The quantitative evaluation indexes of different deblending model solutions are shown in Table 2. It can be seen from the table that after 60 training Epochs, the proposed model achieves superior RMSE, SNR, and PSNR values on the test dataset compared to the other neural network models.
Conclusion
The separation of blended wavefields constitutes a crucial component of blended acquisition operations. Typically, the continuity of the useful signal in the non-shot-gather domain of the blended data is exploited to isolate the wavefield generated by the neighboring source as random noise. However, the kinematic and kinetic characteristics of the blended noise closely resemble those of the useful signal. Consequently, traditional filtering algorithms employed in seismic data processing fail to yield satisfactory outcomes, particularly in scenarios where ambient noise is prevalent.

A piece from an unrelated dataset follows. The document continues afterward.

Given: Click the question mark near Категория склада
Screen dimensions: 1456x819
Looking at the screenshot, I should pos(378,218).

While sparse inversion and dictionary learning algorithms have demonstrated good results in specific cases, they necessitate complex parameter configurations, exhibit lower efficiency, longer computation times, and higher hardware requirements compared with filtering theory-based methods [21, 22], which may not be adequate for meeting the demands of high-precision seismic data processing.
GoogLeNet achieves more efficient utilization of computational resources based on the use of inception module, and is able to extract more detailed features with the same amount of computation. In the present study, based on the theoretical analysis of the feasibility of using deep convolutional neural networks for blended wavefield separation, a deblending model was proposed based on an improved GoogLeNet network. Through data validation experiments, the following conclusions were obtained.

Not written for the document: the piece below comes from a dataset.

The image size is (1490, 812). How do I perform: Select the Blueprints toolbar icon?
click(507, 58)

- Since the seismic data has a large dynamic range, such data needs to be pre-processed before separating the blended wavefield, so that the data characteristics can be better matched with the deep learning algorithm, and then the required processing results can be obtained through the inverse pre-processing process.
- Due to the large size of the seismic data and its influence on the later data separation results, the hardware configuration of the computer will have higher requirements in network training and the later prediction process, which cannot meet the needs of high precision seismic exploration. Dividing seismic data into data blocks of appropriate size can solve such problem effectively.
- The deep learning network model can effectively extract detailed features relevant to the problem from the input data blocks. Upon completion of training, the model can effectively separate the blended wavefield. The deblending model proposed in this study, based on the improved GoogLeNet, inherits GoogLeNet’s excellent characteristics while simplifying model complexity. It rapidly and accurately extracts relevant detailed features, facilitating effective separation of blended wavefields.